B. Zakat Sebagai Pembersih
Dalam sebuah hadis, Rasulullah mewajibkan zakat fitrah, sebagai pembersih bagi orang yang puasa dari segala perbuatan sia-sia, dan ucapan tidak baik, dan sebagai makanan bagi orang miskin. ‘Siapa yang menunaikannya sebelum salat hari raya maka zakatnya diterima, dan siapa yang menunaikannya setelah salat hari raya maka termasuk sedekah biasa.” (HR Abu Daud). Jadi, hikmah hadis ini bahwa zakat fitrah menjadi penyelamat bagi puasa umat Islam yang kurang sempurna, juga sebagai bahan pangan pokok yang dibutuhkan fakir-miskin, terutama pada masa-masa ekonomi sulit seperti masa pandemi covid 19 saat ini,”
Sunnatullah menegaskan, dengan menunaikan zakat, umat Islam akan menyelamatkan nyawa fakir-miskin yang sedang kelaparan pada masa-masa darurat. Sunnatullah mengutip Imam Waqi’ yang juga guru Imam Syafi’i yang mengutarakan zakat fitrah dan sujud sahwi memiliki sisi kesamaan, yaitu sama-sama menutup kekurangan-kekurangan ibadah. Pada tiap bulan Ramadan, umat muslim di seluruh dunia wajib menunaikan Zakat Fitrah.

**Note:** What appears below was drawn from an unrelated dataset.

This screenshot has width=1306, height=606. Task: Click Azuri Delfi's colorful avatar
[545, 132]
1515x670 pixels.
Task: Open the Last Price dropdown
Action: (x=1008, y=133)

Sebagaimana Rasullulah SAW bersabda dari Ibn Umar yang berbunyi:
“Rasulullah SAW telah mewajibkan zakat fitrah, satu sha’ kurma atau satu sha’ gandum, pada hamba sahaya, orang yang merdeka, lelaki, perempuan, kanak-kanak dan orang dewasa dari kaum muslimin” (HR Bukhari).

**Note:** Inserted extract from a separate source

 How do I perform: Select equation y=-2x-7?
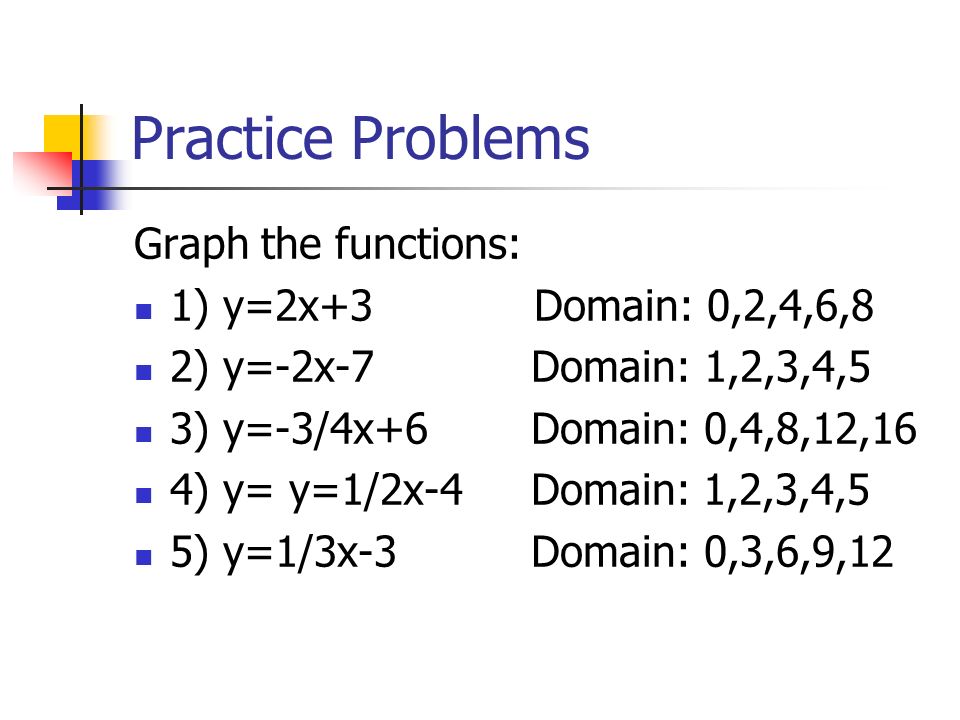click(298, 369)
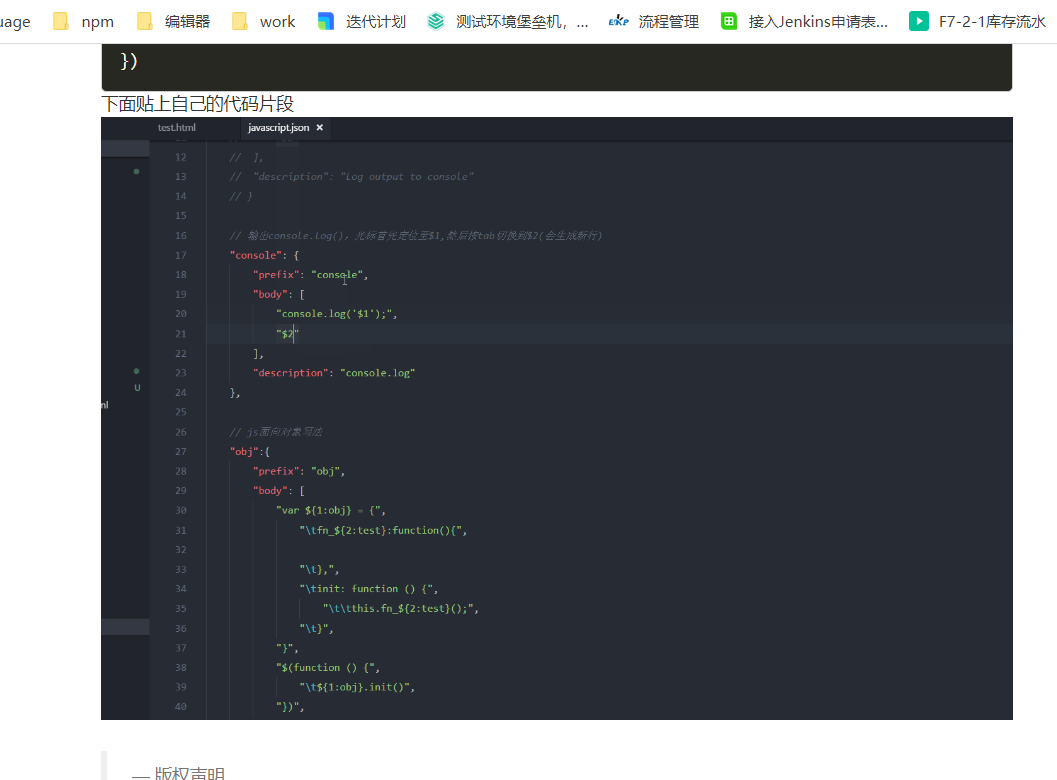Click the console.log('$1') code line
Image resolution: width=1057 pixels, height=780 pixels.
tap(338, 314)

Dalam istilahnya, Zakat Fitrah ialah sedekah yang wajib dikeluarkan selepas berbuka untuk beraya dan selesainya Ramadan. Perintahnya bermula pada tahun kedua Hijriah, yakni tahun dimulainya puasa Ramadan dan bertujuan untuk mensucikan umat muslim yang berpuasa dari kata-kata dan perbuatan yang tidak berguna dan juga untuk memberi makan kepada orang-orang miskin. Besarnya zakat fitrah adalah 2,5 kg atau menurut Abu Hanifah, boleh membayarkan sesuai dengan harga makanan pokok. Waktu mengeluarkan zakat fitrah boleh diberikan awal bulan Ramadan, tetapi wajibnya zakat fitrah diberikan menjelang Shalat Idul Fitri atau tenggelamnya matahari di akhir bulan Ramadan.

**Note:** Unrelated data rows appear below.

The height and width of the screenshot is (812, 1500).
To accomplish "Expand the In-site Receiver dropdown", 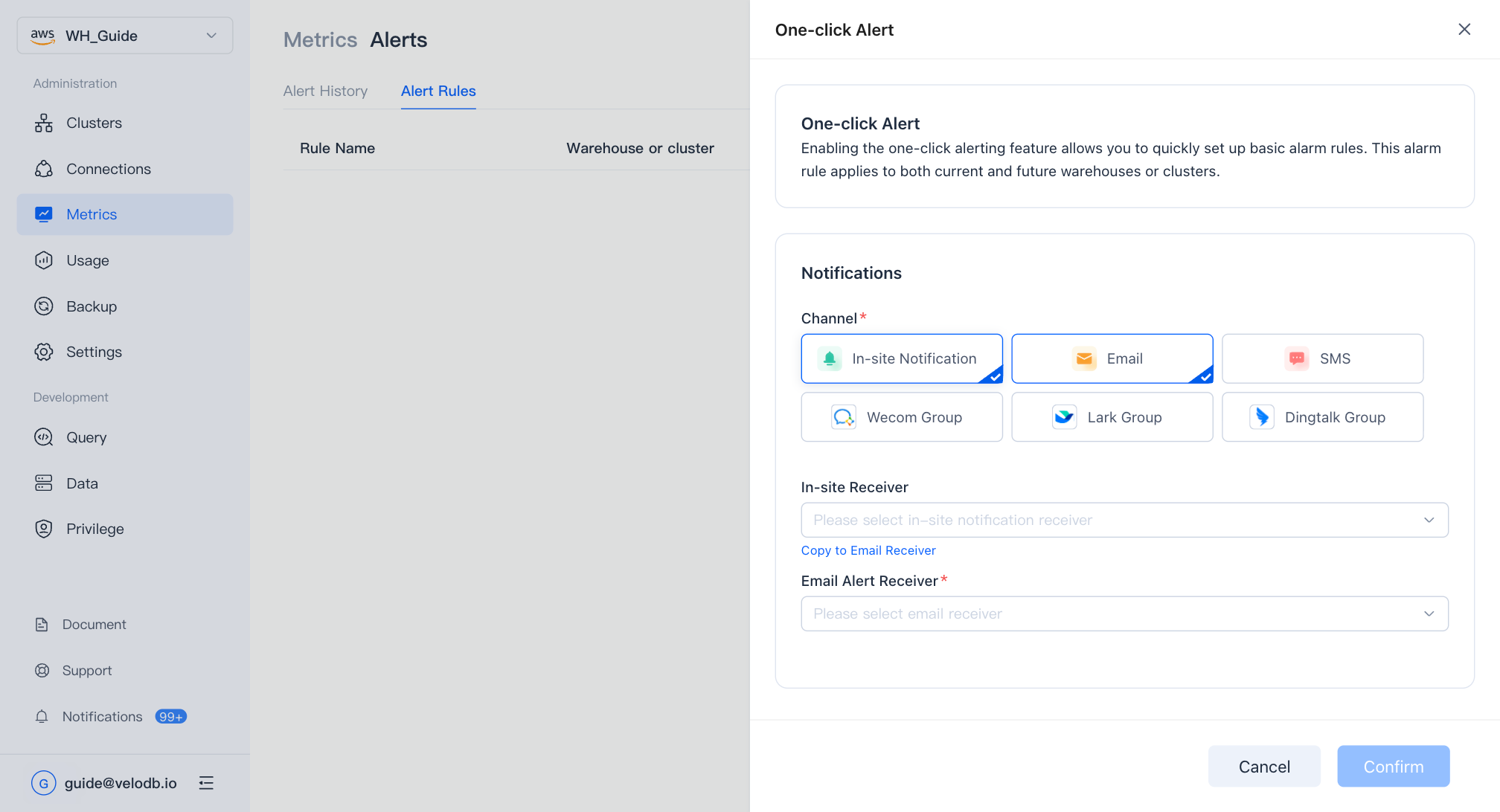I will click(1124, 520).
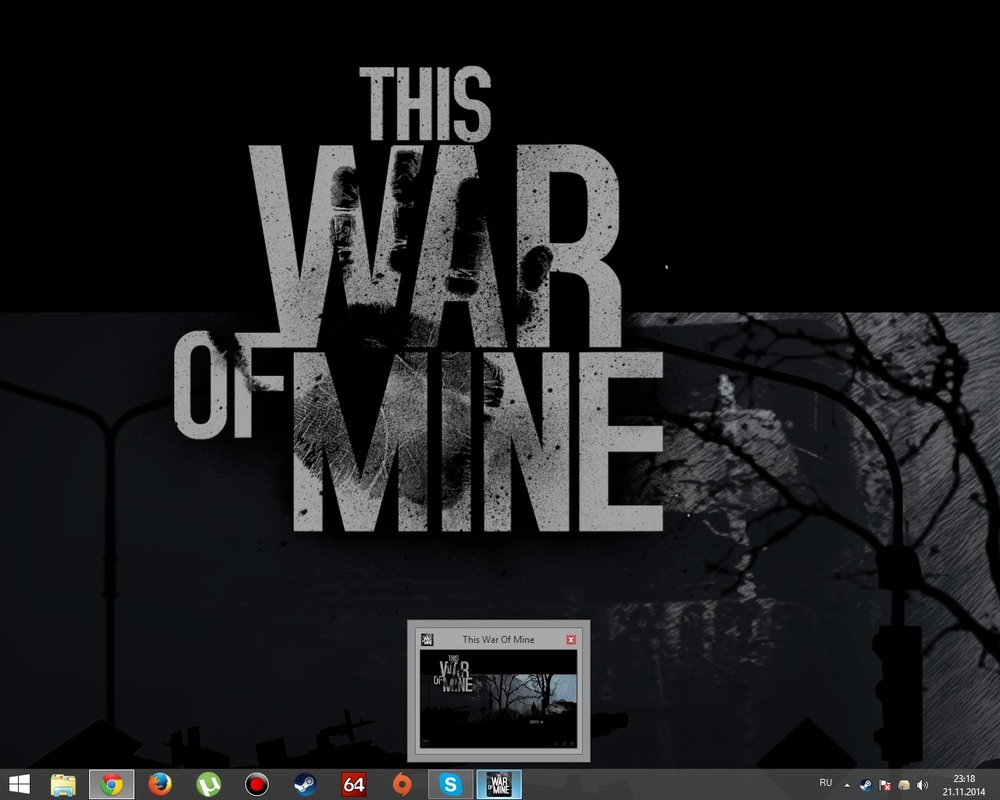Viewport: 1000px width, 800px height.
Task: Launch the red 64 app icon
Action: (352, 784)
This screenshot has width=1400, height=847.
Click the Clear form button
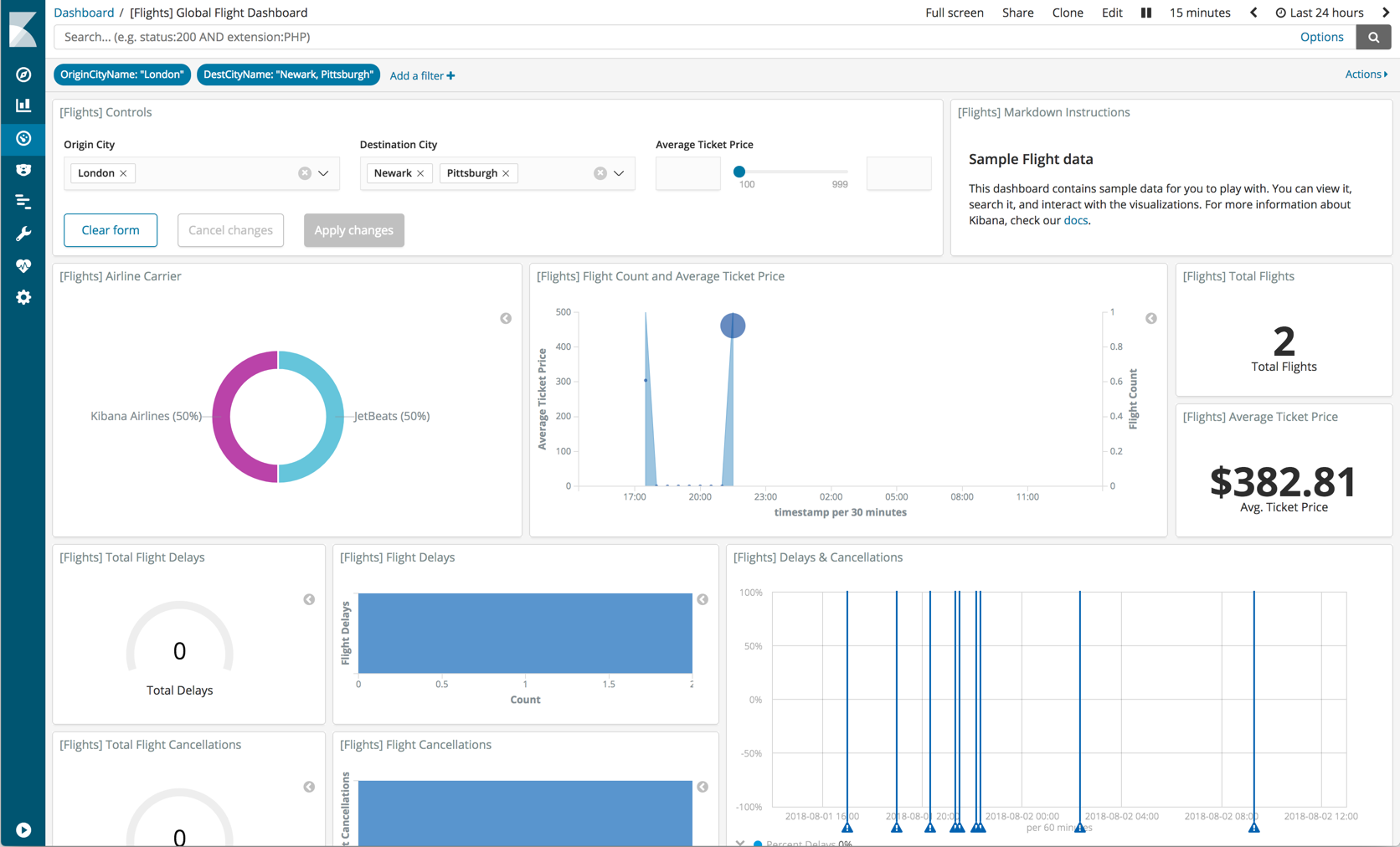point(111,230)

Zakat Fitrah wajib dikeluarkan dalam setiap tahun, ketika bulan Ramadhan tiba. Zakat fitrah merupakan ketentuan secara khusus terhadap umat Nabi Muhammad shallallahu ‘alaihi wasallam, diwajibkan pada tahun kedua dari hijrahnya Nabi, tepatnya dua hari sebelum dilaksanakannya hari raya Idul Fitri.